Mindy McAdams, em uma postagem intitulada Citizen Journalist, Citizen Vigilante, chama a atenção para uma sequência de fatos que levanta sérios questionamentos sobre o uso do blog como um instrumento de julgamento público e até de incitamento ao justiçamento sumário.
A história é a seguinte: na sexta feira à noite, Jackie Danicki, uma americana de 28 anos moradora em Londres, alegou que, durante cerca de 15 minutos, foi atacada e sofreu abusos sexuais em público, em um vagão do Metrô de Londres. A vítima fotografou com a câmera de seu celular o (alegado) atacante e prestou queixa à polícia.
Jackie Danicki, que mantém um blog sobre mídia e tecnologia, noticiou sua versão do ocorrido, com uma postagem complementada pela foto do acusado. A foto foi postada também no Flickr e, até as 8:00 desta manhã, já havia sido vista 4113 vezes.
A repercussão da história em blogs, com a reprodução da foto do suposto criminoso, tem sido considerável, com chamamentos do tipo “Wanted” e “Ajudem a encontrar um criminoso”. Para complicar ainda mais o quadro, a vítima é caucasiana e o acusado negro, provocando, em paralelo, postagens de caráter abertamente racista.

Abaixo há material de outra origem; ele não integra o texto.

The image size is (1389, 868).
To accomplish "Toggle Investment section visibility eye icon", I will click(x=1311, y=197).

Mindy McAdams se diz horrorizada com as duas coisas: o (alegado) ataque e a inação das pessoas em volta, mas também com os desdobramentos em torno do fato na blogosfera:
“Ele pode ser culpado, – diz Mindy – mas na Grã Bretanha não há um sistema de justiça para determinar isso? Eu vivo em um país com uma longa, terrível e por demais recente história de linchamentos. Essa caçada humana viral em Londres me apavora até a medula dos ossos”
A história toda não é nada clara: aconteceu realmente como Denicki relata? foi um ataque de caráter sexual? há testemunhas arroladas entre os passageiros que, alegadamente, “nada fizeram para impedir”?

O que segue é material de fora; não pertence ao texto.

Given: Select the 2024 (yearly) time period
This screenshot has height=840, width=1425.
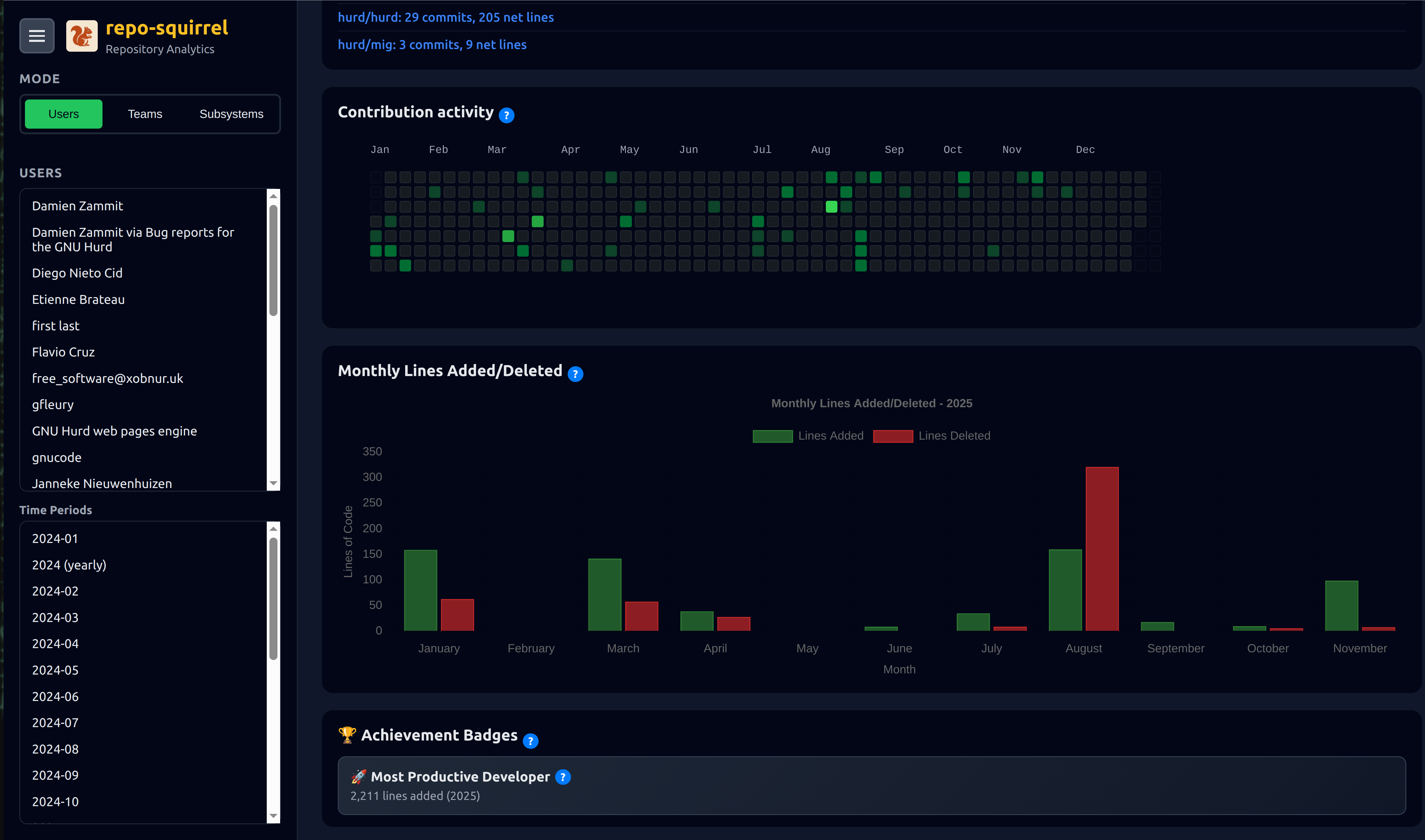Looking at the screenshot, I should pyautogui.click(x=69, y=564).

O blog de Jackie Danicki não está disponível para acesso desde a noite de ontem.
Problemas éticos, deontológicos e legais abundam no caso, seja sob uma ótica jornalística de tipo “tradicional”, seja sob aquela da variedade “cidadã”.
Comentários?
marcos palacios
26/11/2006 at 16:35
Numa simplificação, é a dicotomia entre o Bem e o Mal, presente em qualquer ação humana. Tudo, absolutamente qualquer “fato” tem, no mínimo, dois lados, duas formas de ser enxergado, duas perspectivas.

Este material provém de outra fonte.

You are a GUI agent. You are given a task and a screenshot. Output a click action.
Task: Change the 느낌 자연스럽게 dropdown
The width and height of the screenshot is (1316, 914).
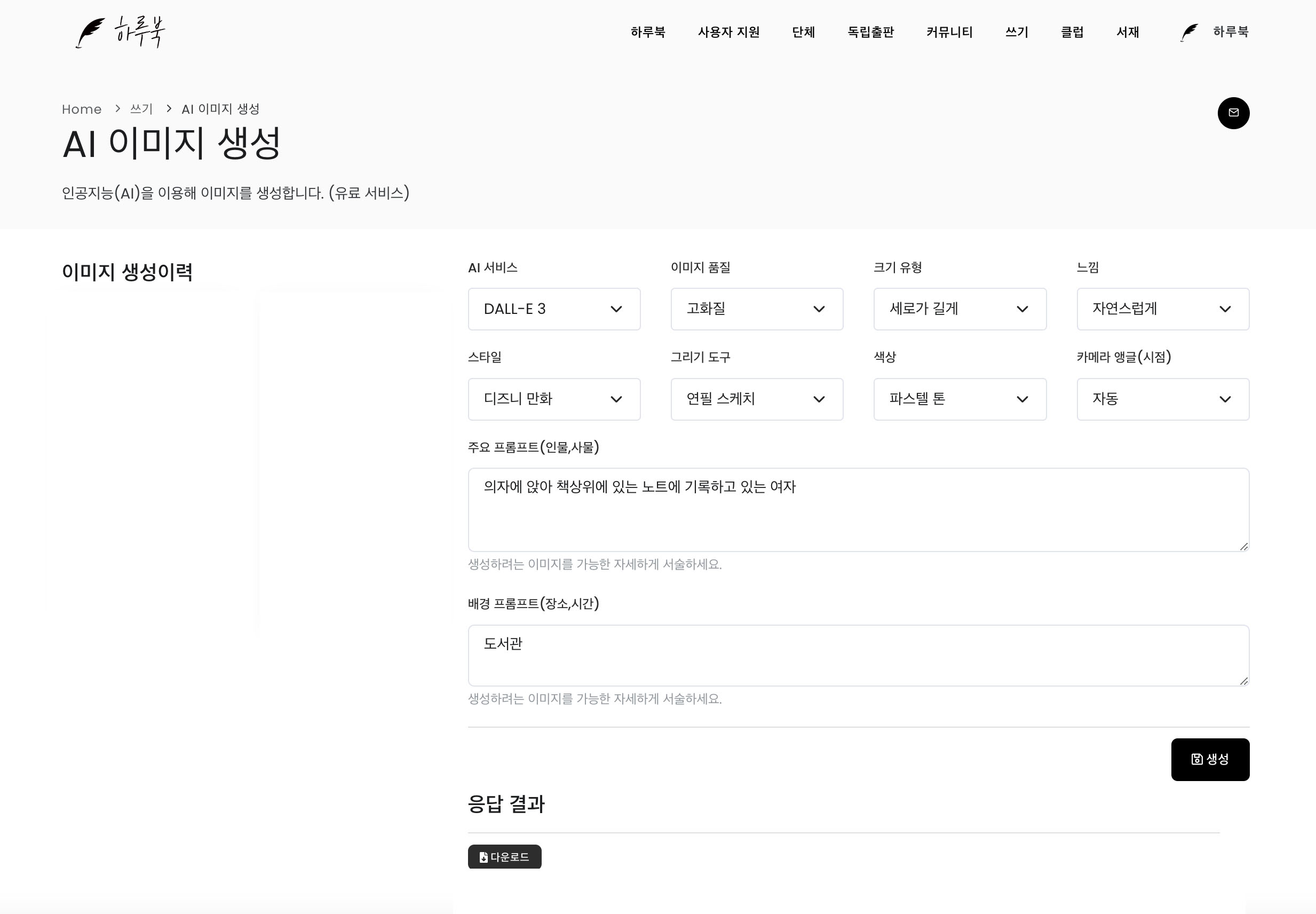tap(1162, 309)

Nesse caso, o questionamente é sobre o bom ou mau uso da informação. Compreendo a iniciativa da tal Jackie: no meu entender, ela considera sua ação um ato cívico, de utilidade pública. NO flickr estão lá amigos dela que dão suporte a essa decisão de mostrar o dito “criminoso”. E, pelo que imagino, a foto desse cara já viajou o mundo inteiro, e muito provavelmente ele mesmo já viu. Nesse estágio, e levantando a hipótese de que não seja culpado, ele deve estar sem esperança alguma de ter um julgamento justo; se ele realmente for culpado, deve estar nesse momento procurando uma maneira de não ser reconhecido. Em ambos os casos, a única bem-sucedida nessa história é a Jackie, que conseguiu visibilidade para o seu problema e uma grande credibilidade pra sua história, verídica ou não, exagerada ou não.
Difícil discernir se ela tinha direito ou não de usar essa informação: a foto do acusado não é lá muito diferente, tecnicamente, de um retrato falado. E, ao que tudo indica, ela procurou ajuda policial. Mais uma vez entendo, e até concordaria com a veiculação dessa imagem, se a mídia não fosse a internet.
Diferente do que acontece com impressos ou com a televisão, como sabemos, na internet as pessoas se apropriam da “notícia” e a repassam com velocidade e distorção imensos: como foi dito no post, pipocaram blogs contendo toda sorte de opiniões sobre o acontecido. Expondo dessa forma o indivíduo o torna, aos olhos de quem lê, culpado, mesmo que exista a possibilidade dele ser inocente. Esse julgamento prévio contraria toda noção de justiça que conheço.
Só falta agora aparecer o vídeo das câmeras de segurança do trem no Youtube pra transformar um dos dois em celebridade. Do bem ou do mal.